The US Air Force has quietly ended its 16-year-long continuous bomber deployment to the western Pacific island of Guam. When five B-52 Stratofortress bombers returned to the US on Thursday, no aircraft arrived to replace them. The Pentagon has offered no explanation.
Since 2004, the Pentagon has carried out what it calls the Continuous Bomber Presence (CBP) mission, in which it maintains a wing of strategic bombers on the Philippine Sea island. However, for the first time in 16 years, there are no US bombers on Guam.
Online aircraft tracker AircraftSpots reported the departure of five B-52H Stratofortress bombers from Andersen Air Force Base on Thursday, but according to The Drive’s The War Zone, no aircraft have yet arrived to replace them.

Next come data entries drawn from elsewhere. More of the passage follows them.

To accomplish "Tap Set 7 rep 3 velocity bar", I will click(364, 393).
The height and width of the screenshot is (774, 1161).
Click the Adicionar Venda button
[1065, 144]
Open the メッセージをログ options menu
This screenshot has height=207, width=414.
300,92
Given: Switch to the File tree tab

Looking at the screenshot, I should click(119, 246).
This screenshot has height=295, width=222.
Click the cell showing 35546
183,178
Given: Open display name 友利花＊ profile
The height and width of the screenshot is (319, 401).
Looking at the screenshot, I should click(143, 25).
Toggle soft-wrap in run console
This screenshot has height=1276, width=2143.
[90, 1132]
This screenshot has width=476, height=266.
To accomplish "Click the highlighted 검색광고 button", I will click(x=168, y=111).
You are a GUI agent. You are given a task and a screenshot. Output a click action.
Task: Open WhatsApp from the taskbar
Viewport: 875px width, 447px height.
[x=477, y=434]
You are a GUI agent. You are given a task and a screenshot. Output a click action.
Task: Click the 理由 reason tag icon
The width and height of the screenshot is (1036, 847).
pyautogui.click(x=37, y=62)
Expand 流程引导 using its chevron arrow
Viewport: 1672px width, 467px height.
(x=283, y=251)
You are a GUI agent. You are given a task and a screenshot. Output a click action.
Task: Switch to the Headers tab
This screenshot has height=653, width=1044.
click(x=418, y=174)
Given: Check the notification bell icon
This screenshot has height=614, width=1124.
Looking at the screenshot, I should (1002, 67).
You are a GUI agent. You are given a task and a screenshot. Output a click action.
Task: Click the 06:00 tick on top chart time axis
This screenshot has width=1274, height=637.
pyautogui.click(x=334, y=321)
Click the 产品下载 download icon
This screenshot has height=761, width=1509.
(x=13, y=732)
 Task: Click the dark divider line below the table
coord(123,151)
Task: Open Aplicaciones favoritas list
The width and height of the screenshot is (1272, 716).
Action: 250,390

Alongside B-52s, the Air Force has previously stationed B-1B Lancers and B-2 Spirit bombers, the latter of which is capable of carrying nuclear weapons, as is the B-52.
The incident is all the more remarkable since the huge jets participated in an “elephant walk” show of force earlier this week – albeit without the one-by-one rapid takeoff.
US Air Force Major Kate Atanasoff, a US Strategic Command (STRATCOM) spokesperson, told The War Zone that US bombers would continue to “operate forward in the Indo-Pacific region from a broader array of overseas locations … at the timing and tempo of our choosing.”